Я валялся на своём любимом месте — его за день так хорошо солнцем нагревает, потом несколько часов тепло — и листал один из альбомов тёти Гэри. Собственно, у нас больше читать нечего, да только и те альбомы читать не перечитать, я ещё даже трети не осилил.

Солнце зашло с полчаса назад, кого другого на моём месте родители могли бы и шугануть — а вот нечего читать в темноте, глаза портить! — но ко мне это опять же не относится.

По тропинке снизу затопали копыта. Я поначалу решил было, что кто-то из старших возвращается, но потом стало слышно получше — нет, это явно не из наших. У наших-то я все походки знаю.

Из деревни, стало быть. После захода солнца. Очень интересно. И это при том, что я никаких поводов к таким визитам не давал, я у деревенских вообще неделю как не появлялся. Значит, что-то случилось… ну, сейчас отец выйдет и разберётся. А заодно и я услышу.

Ого, сам староста пожаловал. Это не просто что-то случилось, а наверняка что-то серьёзное. Хотя кто их разберёт… после того случая сюда вообще стараются лишний раз не заходить, а староста — он вроде как местная власть, и кому же как не ему?

А вот и папа. Как всегда при посторонних, в этом плаще с капюшоном.

Дурацкий обычай, по-моему. Для деревенских мы какая-то чуднáя община со своими понятиями, они к нам и так не лезут… а нет: метки плащами закрывать и через раз обращаться друг к другу по изменённым именам. Чтобы, значит, не знали, сколько нас здесь и кто есть кто. Они и так не знают, можно спорить.

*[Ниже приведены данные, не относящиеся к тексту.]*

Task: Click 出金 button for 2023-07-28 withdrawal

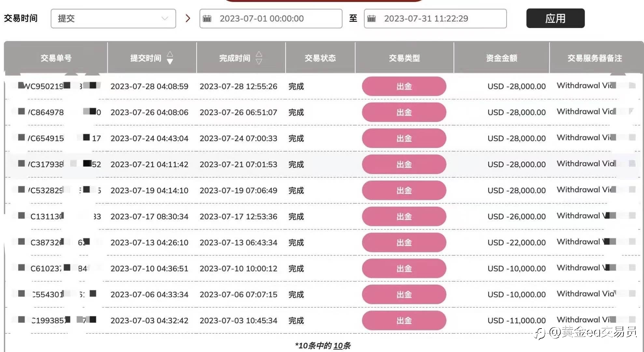Action: tap(404, 86)
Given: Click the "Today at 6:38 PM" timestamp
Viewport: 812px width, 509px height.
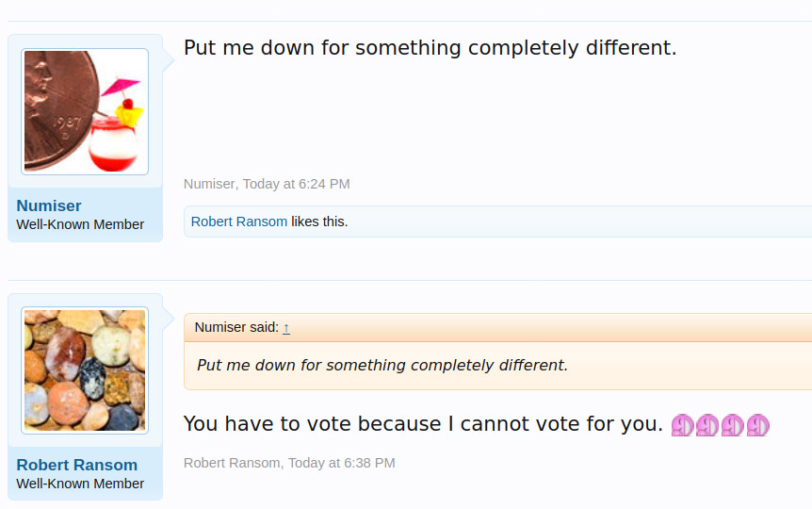Looking at the screenshot, I should (x=341, y=463).
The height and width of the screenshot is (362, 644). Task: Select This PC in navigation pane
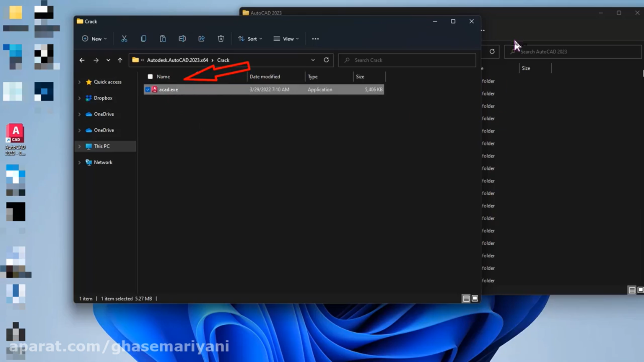pos(101,146)
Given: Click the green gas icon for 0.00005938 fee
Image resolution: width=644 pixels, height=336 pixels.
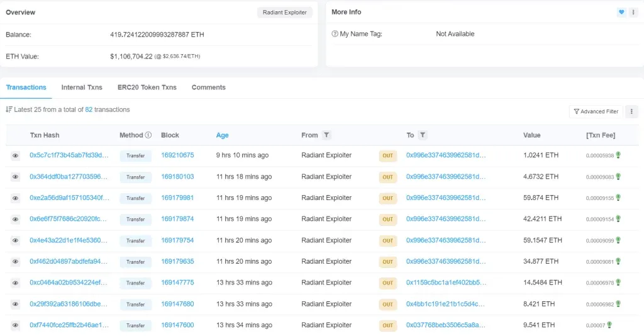Looking at the screenshot, I should [x=618, y=155].
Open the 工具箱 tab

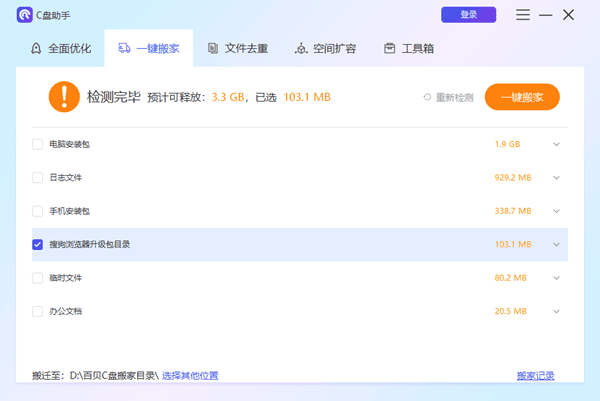tap(408, 48)
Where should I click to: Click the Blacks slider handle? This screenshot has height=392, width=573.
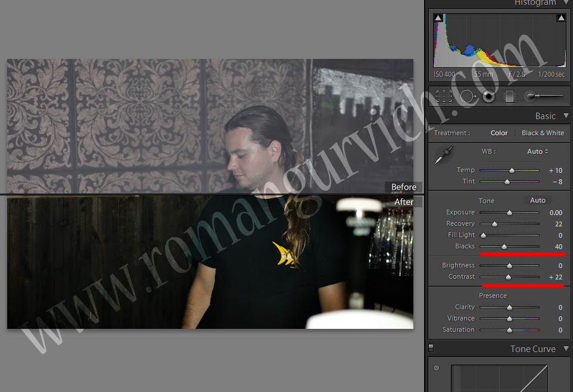point(504,247)
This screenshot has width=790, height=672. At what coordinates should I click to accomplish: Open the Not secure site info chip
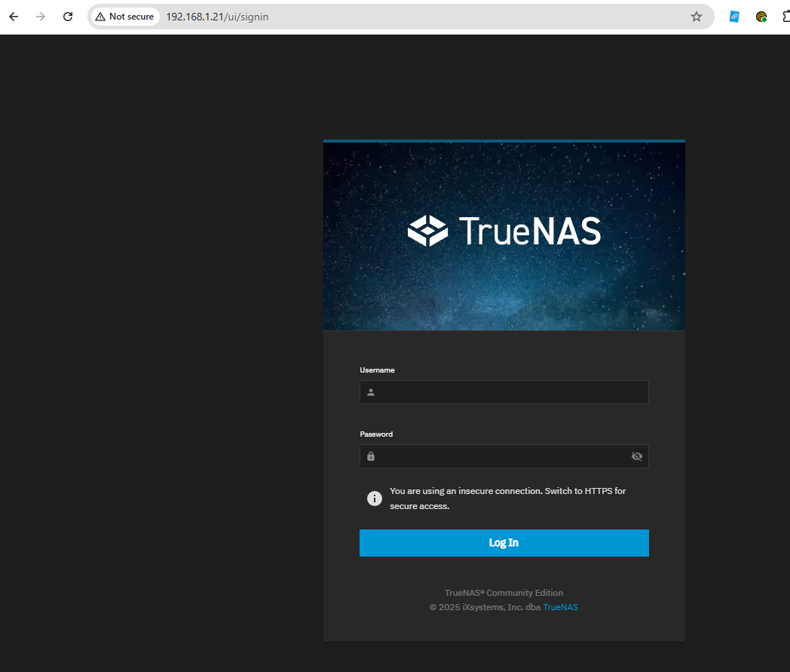pyautogui.click(x=124, y=17)
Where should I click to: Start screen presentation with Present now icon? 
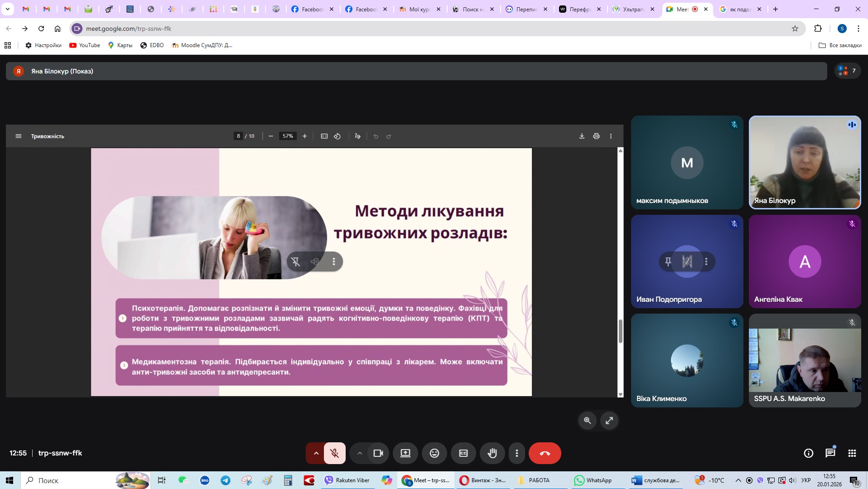point(405,453)
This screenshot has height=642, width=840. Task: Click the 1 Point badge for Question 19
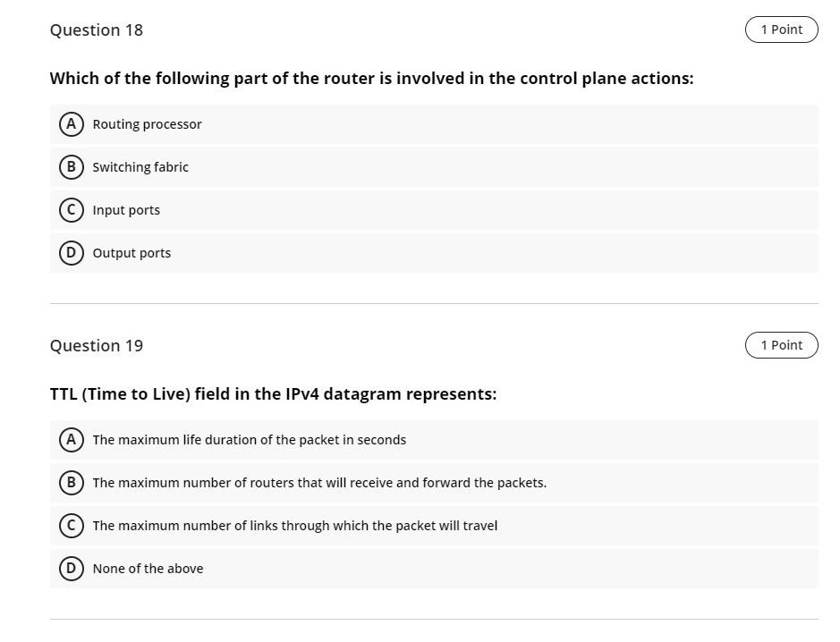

Хорошо хоть, на меня эта ерунда не распространяется, меня ни с кем из наших всё одно не спутаешь. Хотя полным именем тоже не зовут: на будущее вроде как.

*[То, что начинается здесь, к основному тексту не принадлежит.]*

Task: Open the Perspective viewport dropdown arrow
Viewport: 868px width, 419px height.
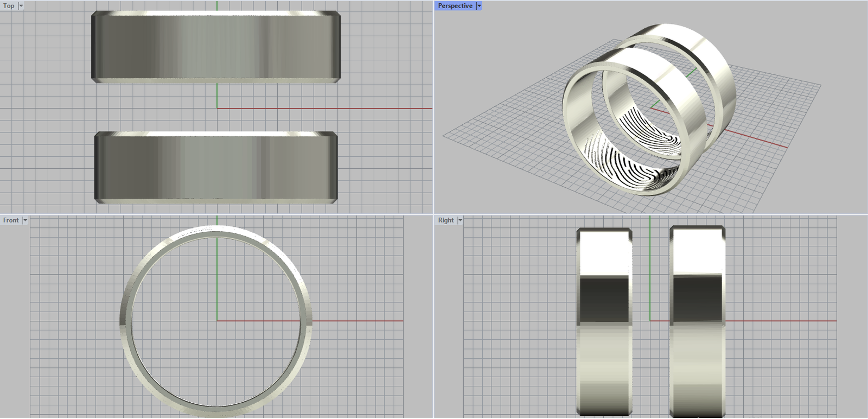Action: coord(479,6)
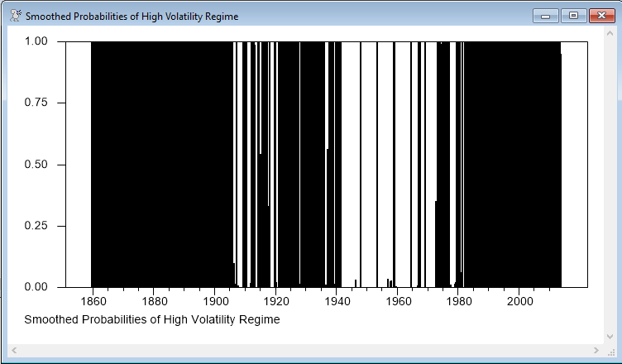
Task: Select the chart caption below the x-axis
Action: point(152,319)
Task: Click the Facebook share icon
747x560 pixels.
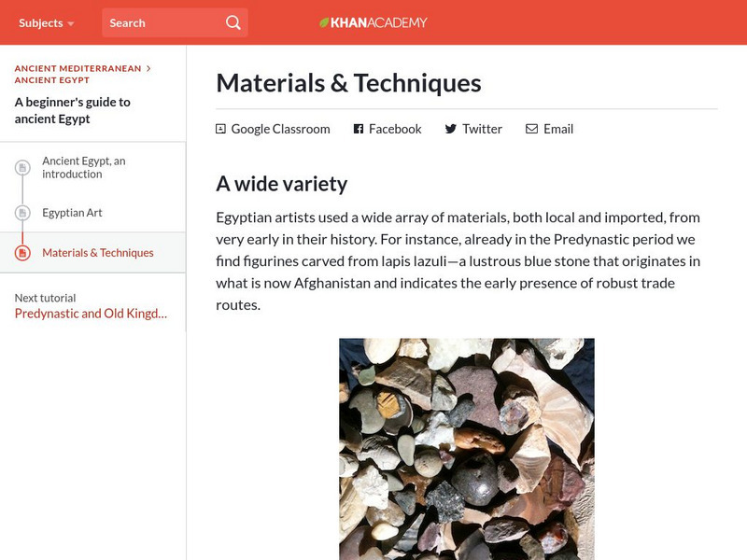Action: 359,129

— Чем можем помочь, господин староста?

— Беда у нас, господин…

— Тингл.

Надо же, папа настоящим именем назвался. Хотя понятно: если беда, тут не до увёрток. Чтобы, значит, говорить как есть и на лишние соображения время не тратить.

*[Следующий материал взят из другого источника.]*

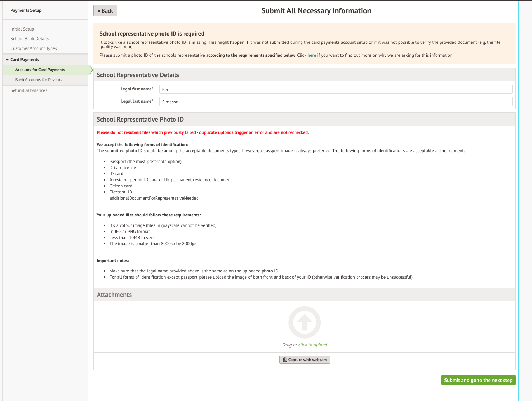This screenshot has width=532, height=401.
Task: Navigate to School Bank Details
Action: [x=29, y=39]
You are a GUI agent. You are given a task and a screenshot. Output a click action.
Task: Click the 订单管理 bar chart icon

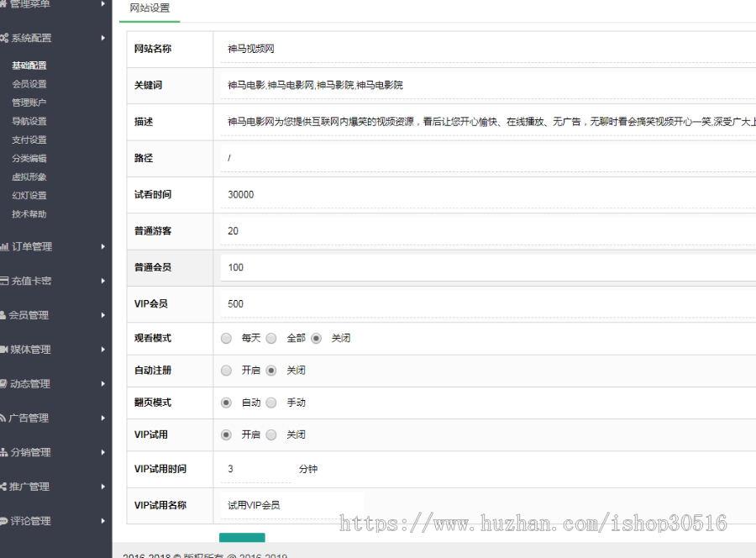tap(4, 247)
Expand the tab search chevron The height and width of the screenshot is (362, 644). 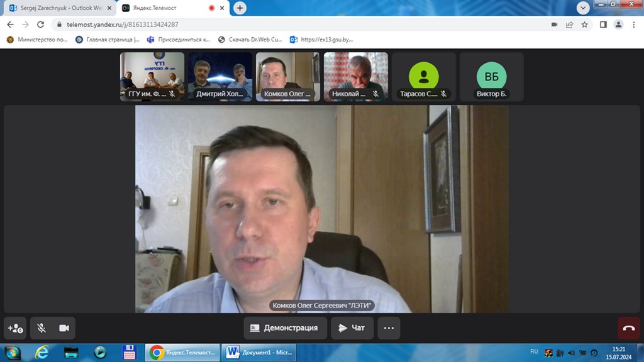coord(583,8)
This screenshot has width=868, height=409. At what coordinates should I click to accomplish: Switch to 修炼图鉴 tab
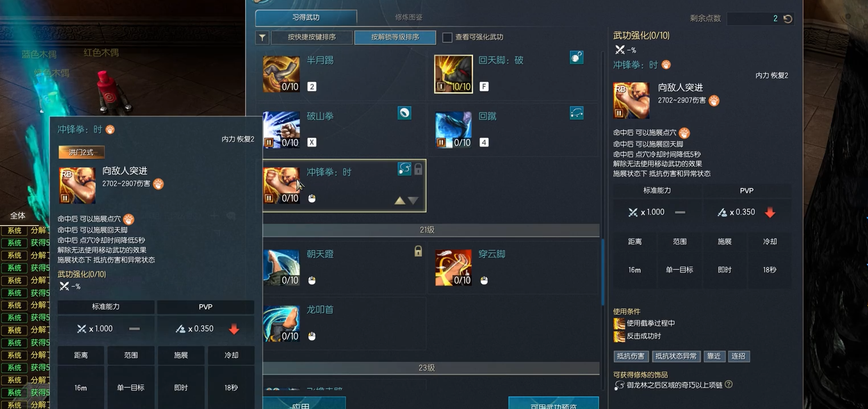[409, 18]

— Беда, господин Тингл! Стена дома обвалилась и крыша рухнула. Четверо внутри были…

— Развалины разбирать нужно? Нас здесь сейчас только трое, но…

— Это-то мы сами! А вот покалечило их… одного серьёзно… племянник мой…

Племянник старосты? Помню его. Он тогда вторым бросил в меня камень… а первым, кстати, был внук. Ну, тот вообще полный дурак, как не в деда…

— Спрингсайн!

Тётя выскочила из пещеры уже с сумками, она у нас травница. Слышала разговор, конечно.

— Сайни, что тут можно сделать?

— А что сделаешь? Боль снять. Раны обработать и перевязать. Вывихи вправить, переломы собрать и шины наложить.

— Обе задние ноги раздробило в осколки… — всхлипнул староста.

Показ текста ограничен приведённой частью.